Objective: Please change "Switch to" to "Go to" in the lines starting at the one containing "Toggle the dV" and ending at the one containing "Screen dimensions: 720x581 tap(382, 545)", and reproduce those lines with nothing else altered.

Available data:
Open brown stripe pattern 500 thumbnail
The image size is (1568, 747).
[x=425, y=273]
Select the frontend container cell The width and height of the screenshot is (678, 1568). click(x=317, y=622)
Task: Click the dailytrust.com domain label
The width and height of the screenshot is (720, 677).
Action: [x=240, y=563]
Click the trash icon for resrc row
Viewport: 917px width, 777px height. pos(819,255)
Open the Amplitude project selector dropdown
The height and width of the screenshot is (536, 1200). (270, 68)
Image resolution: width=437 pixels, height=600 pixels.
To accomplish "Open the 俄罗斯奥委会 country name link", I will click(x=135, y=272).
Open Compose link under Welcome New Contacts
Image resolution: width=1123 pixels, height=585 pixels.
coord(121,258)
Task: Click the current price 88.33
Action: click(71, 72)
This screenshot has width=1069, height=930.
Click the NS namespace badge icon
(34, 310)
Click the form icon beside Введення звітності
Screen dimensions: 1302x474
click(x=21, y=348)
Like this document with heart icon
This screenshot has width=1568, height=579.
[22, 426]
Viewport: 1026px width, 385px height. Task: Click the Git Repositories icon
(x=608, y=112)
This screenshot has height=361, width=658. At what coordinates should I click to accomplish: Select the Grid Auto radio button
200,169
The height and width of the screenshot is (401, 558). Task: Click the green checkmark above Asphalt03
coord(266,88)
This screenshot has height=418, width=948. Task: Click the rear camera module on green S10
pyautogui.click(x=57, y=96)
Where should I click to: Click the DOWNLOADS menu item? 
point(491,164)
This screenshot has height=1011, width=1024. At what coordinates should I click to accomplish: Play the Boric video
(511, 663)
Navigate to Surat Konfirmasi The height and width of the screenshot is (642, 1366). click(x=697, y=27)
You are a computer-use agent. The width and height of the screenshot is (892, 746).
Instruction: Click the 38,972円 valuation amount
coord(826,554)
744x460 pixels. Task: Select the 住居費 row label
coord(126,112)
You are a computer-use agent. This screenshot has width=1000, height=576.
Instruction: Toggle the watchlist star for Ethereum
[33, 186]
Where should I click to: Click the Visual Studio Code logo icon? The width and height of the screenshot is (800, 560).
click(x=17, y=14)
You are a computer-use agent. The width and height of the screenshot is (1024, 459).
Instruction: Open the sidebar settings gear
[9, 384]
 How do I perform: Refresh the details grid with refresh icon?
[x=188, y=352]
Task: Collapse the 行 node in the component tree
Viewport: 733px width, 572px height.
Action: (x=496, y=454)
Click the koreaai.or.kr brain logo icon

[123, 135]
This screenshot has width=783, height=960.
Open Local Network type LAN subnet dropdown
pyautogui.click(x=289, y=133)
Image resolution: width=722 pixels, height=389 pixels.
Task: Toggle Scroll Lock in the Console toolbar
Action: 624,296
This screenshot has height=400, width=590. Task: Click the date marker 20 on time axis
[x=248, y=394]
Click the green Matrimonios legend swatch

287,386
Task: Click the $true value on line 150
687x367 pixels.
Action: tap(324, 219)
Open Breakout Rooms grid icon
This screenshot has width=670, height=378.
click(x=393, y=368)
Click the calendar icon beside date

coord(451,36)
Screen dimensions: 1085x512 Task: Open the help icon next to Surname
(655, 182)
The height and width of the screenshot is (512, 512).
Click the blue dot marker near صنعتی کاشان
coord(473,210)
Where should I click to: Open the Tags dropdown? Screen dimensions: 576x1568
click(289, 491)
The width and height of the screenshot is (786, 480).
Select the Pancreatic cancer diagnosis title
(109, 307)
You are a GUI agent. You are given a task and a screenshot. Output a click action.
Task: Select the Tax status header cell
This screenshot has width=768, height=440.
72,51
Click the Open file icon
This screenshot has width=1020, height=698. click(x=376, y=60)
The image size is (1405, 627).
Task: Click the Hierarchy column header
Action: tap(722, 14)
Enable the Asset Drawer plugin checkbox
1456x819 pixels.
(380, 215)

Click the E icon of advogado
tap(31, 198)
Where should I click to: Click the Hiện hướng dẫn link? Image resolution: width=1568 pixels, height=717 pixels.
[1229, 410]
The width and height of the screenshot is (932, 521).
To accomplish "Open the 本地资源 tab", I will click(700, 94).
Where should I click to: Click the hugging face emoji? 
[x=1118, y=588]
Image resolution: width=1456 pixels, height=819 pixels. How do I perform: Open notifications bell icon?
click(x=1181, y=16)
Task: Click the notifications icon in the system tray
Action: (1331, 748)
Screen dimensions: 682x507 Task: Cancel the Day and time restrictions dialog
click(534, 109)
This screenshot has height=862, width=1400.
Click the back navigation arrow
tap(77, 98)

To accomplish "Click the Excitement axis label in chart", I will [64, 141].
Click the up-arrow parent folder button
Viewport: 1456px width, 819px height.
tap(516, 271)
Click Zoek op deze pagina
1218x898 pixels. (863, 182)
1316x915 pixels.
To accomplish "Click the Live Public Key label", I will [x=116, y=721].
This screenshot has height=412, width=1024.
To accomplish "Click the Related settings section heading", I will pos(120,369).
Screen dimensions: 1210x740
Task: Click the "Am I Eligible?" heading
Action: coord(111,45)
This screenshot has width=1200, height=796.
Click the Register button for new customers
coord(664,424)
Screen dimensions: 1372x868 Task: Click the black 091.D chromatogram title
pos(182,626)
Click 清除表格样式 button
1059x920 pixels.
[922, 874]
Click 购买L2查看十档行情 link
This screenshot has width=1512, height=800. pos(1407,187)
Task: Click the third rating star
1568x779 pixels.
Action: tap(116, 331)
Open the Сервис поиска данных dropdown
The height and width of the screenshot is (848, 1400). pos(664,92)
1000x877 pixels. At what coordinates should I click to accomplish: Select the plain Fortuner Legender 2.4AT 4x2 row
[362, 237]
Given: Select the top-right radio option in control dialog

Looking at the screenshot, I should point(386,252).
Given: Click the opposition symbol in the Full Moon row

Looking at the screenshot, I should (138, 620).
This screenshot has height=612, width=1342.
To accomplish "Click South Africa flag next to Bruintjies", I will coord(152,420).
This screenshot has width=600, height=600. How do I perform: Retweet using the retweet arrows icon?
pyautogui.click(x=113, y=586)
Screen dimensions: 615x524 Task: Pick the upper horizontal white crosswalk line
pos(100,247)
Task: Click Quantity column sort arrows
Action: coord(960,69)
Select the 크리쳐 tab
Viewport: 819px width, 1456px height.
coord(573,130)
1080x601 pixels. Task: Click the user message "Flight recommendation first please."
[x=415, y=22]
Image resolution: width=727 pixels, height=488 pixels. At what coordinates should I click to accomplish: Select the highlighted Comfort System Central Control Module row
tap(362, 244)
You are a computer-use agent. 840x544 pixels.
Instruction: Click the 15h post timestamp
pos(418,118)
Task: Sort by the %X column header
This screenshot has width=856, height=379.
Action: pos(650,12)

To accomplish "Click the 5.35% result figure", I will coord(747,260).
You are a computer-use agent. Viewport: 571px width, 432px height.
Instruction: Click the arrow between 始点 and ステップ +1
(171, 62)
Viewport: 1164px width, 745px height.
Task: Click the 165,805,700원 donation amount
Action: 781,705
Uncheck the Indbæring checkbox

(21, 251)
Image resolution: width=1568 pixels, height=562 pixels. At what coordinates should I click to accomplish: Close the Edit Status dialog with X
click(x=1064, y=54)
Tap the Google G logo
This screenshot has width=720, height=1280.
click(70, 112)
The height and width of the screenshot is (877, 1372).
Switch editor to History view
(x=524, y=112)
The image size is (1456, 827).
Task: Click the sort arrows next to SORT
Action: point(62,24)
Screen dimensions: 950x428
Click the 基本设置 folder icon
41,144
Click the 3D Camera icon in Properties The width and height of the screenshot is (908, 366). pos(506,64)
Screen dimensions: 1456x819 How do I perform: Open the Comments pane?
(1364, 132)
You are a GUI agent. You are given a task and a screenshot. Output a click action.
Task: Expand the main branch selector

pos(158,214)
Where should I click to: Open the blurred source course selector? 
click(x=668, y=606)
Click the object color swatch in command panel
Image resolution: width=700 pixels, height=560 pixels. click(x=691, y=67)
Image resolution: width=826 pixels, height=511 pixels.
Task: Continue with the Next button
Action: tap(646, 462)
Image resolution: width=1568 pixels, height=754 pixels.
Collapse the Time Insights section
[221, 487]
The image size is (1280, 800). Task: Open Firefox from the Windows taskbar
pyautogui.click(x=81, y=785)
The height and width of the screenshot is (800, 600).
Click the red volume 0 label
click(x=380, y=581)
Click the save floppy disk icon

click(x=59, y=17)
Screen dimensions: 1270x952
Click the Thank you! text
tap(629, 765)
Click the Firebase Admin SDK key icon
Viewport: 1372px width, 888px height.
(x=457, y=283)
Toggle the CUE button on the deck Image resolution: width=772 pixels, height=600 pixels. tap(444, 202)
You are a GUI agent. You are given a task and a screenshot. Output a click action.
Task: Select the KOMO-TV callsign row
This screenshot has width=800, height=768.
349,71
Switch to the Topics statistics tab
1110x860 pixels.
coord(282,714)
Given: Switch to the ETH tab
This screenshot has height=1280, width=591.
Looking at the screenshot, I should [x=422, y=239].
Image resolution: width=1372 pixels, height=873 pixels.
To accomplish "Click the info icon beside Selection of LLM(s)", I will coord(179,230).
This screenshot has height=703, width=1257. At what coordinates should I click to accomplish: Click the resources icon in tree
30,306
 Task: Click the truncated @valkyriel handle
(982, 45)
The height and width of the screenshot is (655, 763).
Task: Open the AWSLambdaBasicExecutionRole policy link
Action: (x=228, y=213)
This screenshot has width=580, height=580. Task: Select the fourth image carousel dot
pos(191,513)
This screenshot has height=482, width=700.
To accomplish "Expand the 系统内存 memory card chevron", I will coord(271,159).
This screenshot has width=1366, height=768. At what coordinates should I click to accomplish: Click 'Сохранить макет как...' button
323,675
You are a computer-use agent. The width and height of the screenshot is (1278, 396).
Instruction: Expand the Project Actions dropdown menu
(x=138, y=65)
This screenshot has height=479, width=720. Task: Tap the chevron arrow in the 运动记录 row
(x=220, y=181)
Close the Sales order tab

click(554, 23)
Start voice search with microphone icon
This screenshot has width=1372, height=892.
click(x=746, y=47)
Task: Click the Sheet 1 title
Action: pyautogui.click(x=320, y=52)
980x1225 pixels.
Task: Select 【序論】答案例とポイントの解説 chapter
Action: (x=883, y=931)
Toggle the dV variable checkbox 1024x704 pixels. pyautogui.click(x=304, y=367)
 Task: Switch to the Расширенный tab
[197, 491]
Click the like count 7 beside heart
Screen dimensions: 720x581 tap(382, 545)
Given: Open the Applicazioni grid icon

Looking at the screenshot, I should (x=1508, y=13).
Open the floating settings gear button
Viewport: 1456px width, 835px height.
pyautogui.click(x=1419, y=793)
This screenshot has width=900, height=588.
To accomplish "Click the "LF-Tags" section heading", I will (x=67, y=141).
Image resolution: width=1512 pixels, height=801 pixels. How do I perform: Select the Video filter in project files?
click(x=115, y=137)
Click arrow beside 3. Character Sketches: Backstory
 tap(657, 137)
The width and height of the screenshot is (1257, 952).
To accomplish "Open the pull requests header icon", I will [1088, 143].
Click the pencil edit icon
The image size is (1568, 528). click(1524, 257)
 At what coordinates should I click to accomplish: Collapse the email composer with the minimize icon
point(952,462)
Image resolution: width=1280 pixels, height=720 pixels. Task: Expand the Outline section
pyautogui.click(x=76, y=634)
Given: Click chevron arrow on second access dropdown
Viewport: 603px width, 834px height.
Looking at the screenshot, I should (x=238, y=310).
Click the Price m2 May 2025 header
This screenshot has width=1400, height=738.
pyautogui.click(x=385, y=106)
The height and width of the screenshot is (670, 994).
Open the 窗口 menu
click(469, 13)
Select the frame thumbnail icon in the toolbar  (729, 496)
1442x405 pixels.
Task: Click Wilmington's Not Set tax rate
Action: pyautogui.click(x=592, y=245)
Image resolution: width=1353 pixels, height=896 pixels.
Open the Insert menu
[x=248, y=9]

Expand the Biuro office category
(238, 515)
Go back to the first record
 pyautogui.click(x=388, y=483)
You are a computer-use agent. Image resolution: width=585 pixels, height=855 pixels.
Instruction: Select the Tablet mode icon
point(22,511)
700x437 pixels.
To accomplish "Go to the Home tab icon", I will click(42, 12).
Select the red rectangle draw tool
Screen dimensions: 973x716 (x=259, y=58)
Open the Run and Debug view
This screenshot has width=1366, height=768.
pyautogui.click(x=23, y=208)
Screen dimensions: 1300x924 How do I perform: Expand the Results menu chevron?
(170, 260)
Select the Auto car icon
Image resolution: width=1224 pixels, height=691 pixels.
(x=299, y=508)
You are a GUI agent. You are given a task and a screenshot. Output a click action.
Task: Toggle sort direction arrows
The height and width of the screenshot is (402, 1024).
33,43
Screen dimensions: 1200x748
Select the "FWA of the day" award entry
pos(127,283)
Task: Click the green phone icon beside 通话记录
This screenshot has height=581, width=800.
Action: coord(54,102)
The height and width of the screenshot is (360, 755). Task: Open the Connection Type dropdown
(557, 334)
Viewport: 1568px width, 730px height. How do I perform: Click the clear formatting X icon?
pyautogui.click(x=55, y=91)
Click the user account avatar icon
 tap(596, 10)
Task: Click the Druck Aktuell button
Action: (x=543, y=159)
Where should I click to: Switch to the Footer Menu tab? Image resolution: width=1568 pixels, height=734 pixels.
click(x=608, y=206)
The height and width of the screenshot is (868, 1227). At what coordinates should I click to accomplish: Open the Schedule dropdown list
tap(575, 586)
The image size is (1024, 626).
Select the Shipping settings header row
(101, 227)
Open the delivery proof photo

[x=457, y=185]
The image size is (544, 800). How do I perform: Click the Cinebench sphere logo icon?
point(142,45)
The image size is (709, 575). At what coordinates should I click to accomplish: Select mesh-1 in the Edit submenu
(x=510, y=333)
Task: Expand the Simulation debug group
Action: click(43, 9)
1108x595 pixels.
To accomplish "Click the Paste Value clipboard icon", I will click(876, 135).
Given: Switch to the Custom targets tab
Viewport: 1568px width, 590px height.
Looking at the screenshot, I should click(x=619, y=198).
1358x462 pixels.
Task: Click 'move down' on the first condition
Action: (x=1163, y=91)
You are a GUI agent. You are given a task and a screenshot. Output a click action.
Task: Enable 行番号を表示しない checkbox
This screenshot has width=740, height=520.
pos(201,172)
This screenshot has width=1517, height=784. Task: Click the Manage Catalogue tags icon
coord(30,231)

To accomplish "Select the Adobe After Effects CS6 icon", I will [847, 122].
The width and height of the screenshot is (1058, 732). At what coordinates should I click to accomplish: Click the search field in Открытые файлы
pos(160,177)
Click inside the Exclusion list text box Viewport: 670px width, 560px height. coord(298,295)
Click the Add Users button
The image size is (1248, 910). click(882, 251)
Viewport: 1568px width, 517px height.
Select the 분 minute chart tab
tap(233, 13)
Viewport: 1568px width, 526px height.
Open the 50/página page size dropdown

Output for this exercise:
Toggle the dV variable checkbox 1024x704 pixels. pyautogui.click(x=304, y=367)
 Task: Go to the Расширенный tab
[197, 491]
Click the like count 7 beside heart
Screen dimensions: 720x581 tap(382, 545)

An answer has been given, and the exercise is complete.